** START OF Given information **
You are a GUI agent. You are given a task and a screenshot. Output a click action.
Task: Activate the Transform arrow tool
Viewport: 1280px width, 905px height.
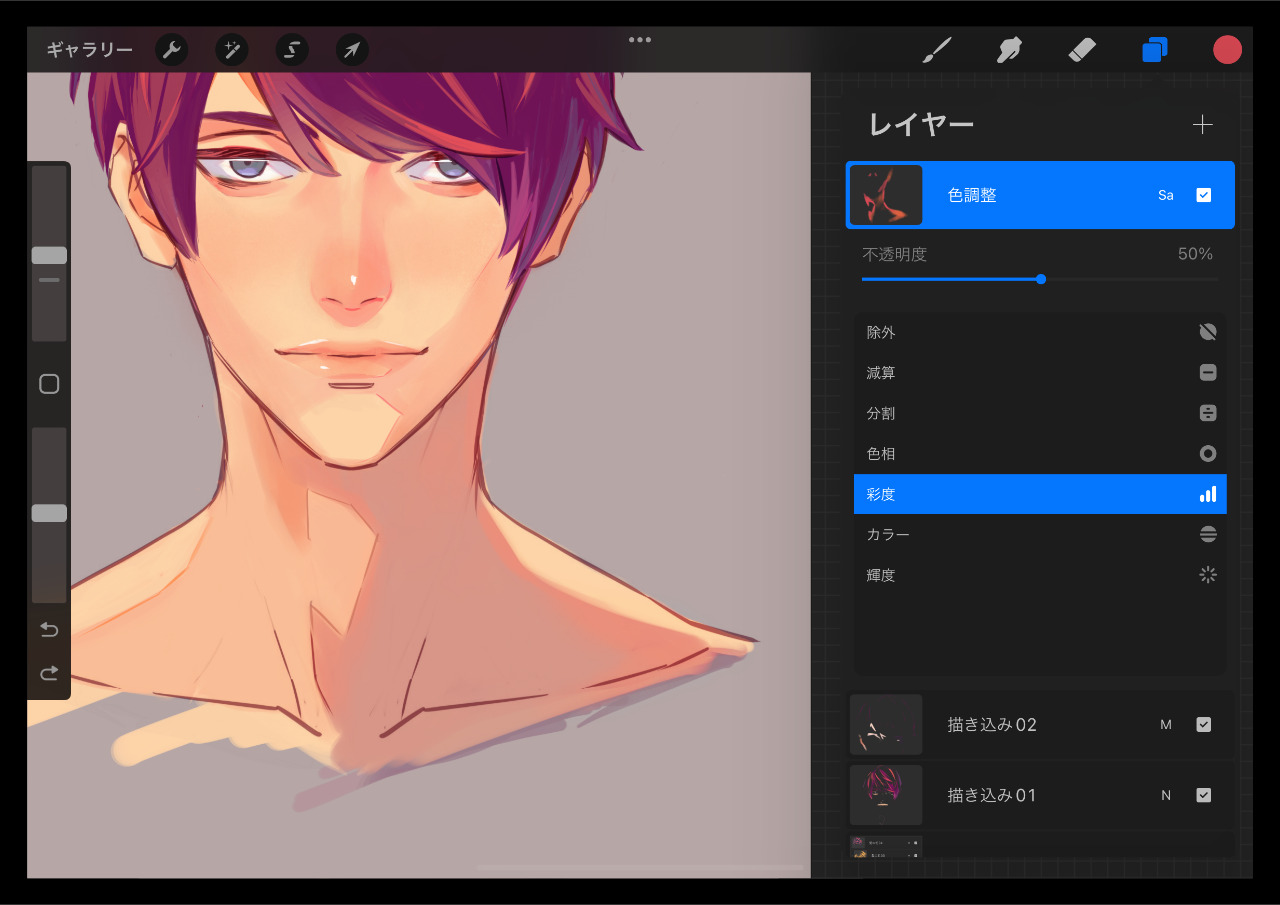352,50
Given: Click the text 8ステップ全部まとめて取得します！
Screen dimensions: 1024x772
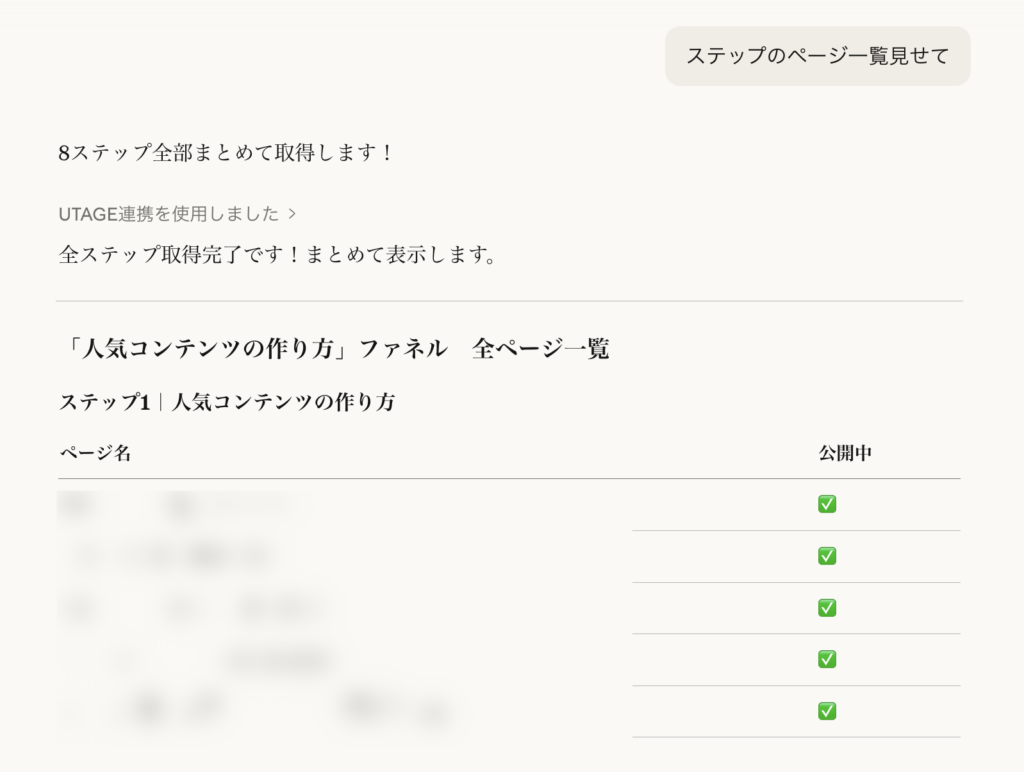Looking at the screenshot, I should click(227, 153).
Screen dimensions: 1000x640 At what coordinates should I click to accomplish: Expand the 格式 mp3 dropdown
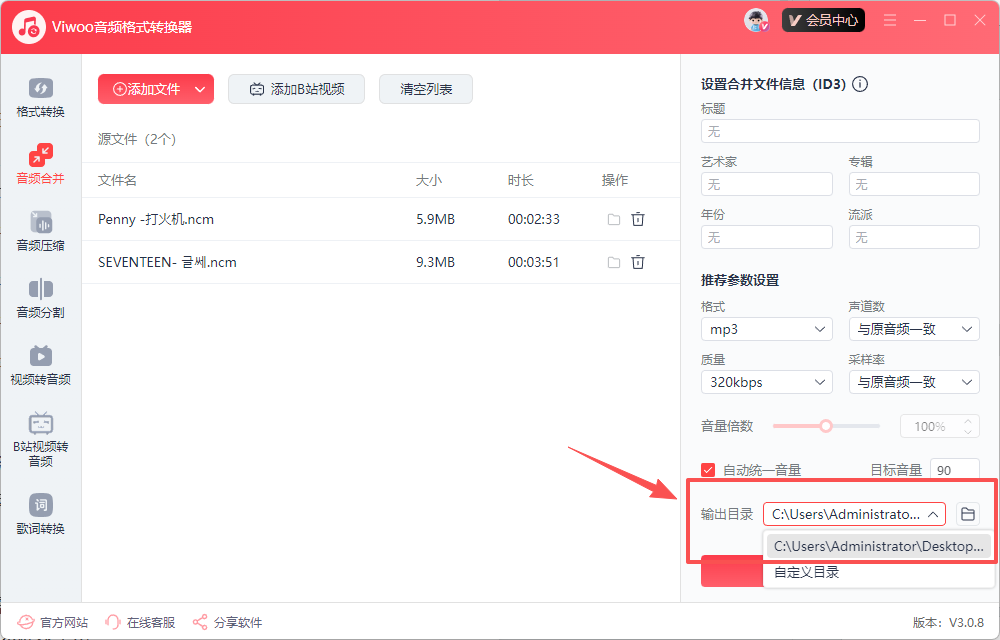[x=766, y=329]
** END OF Given information **
** START OF Given information **
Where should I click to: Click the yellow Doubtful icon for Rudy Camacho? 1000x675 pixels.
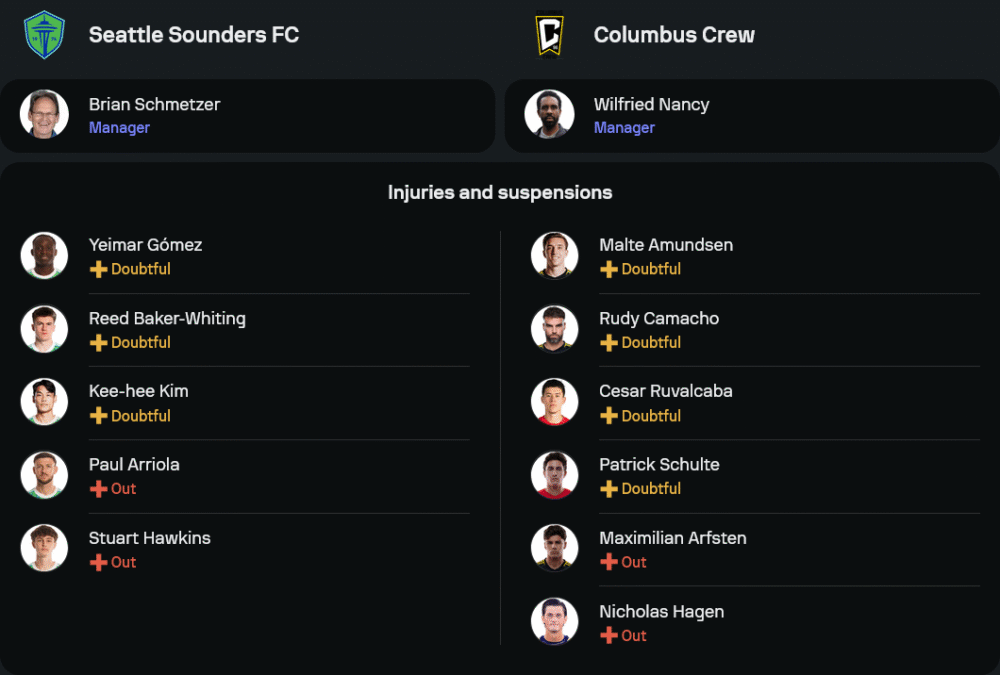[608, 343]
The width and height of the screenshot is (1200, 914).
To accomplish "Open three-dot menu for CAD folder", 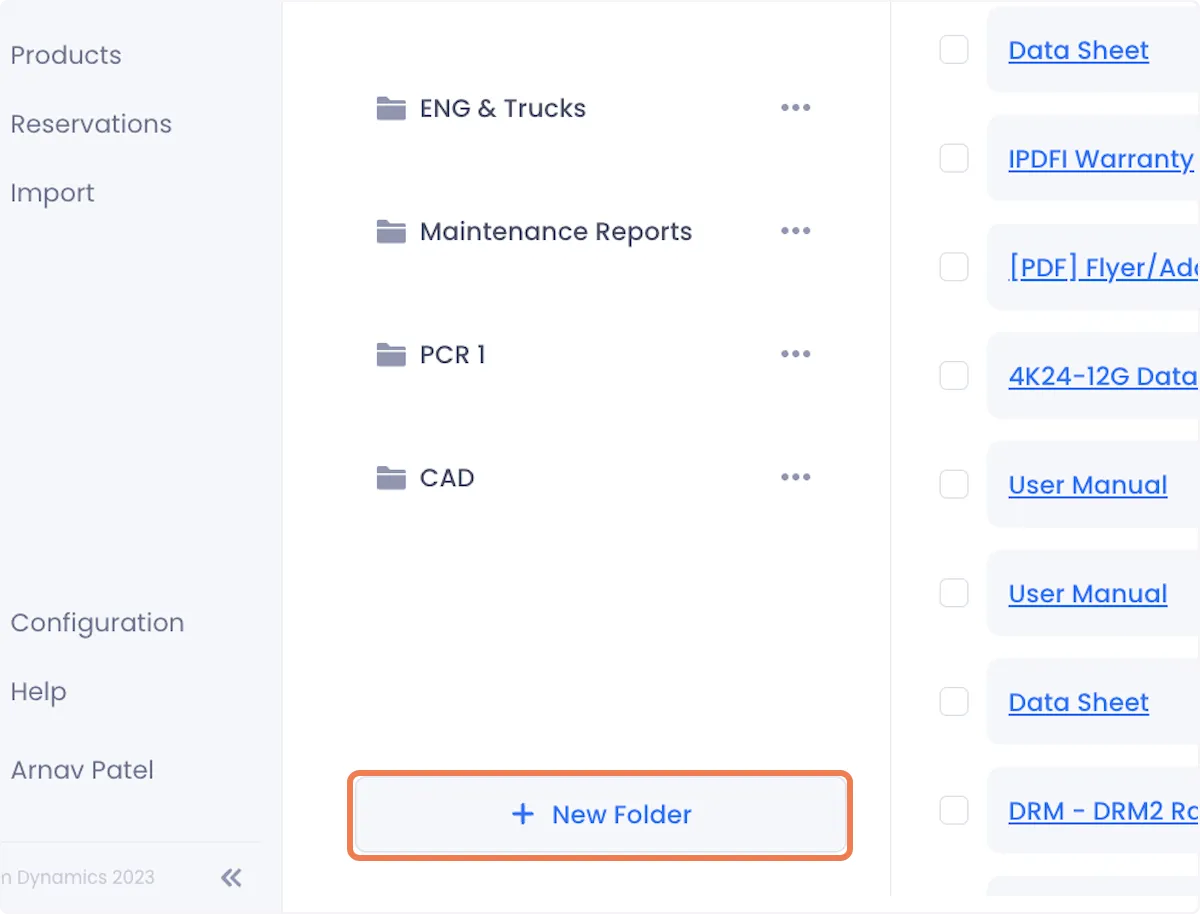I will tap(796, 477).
** END OF Given information **
Reproduce the entries verbatim from the line containing "You are a GUI" through the line containing "[x=766, y=329]", including both of those lines. Omit the pictures.

You are a GUI agent. You are given a task and a screenshot. Output a click action.
Task: Activate the Transform arrow tool
Viewport: 1280px width, 905px height.
352,50
Given: Click the text 8ステップ全部まとめて取得します！
Screen dimensions: 1024x772
Looking at the screenshot, I should click(227, 153).
Screen dimensions: 1000x640 At what coordinates should I click to accomplish: Expand the 格式 mp3 dropdown
[x=766, y=329]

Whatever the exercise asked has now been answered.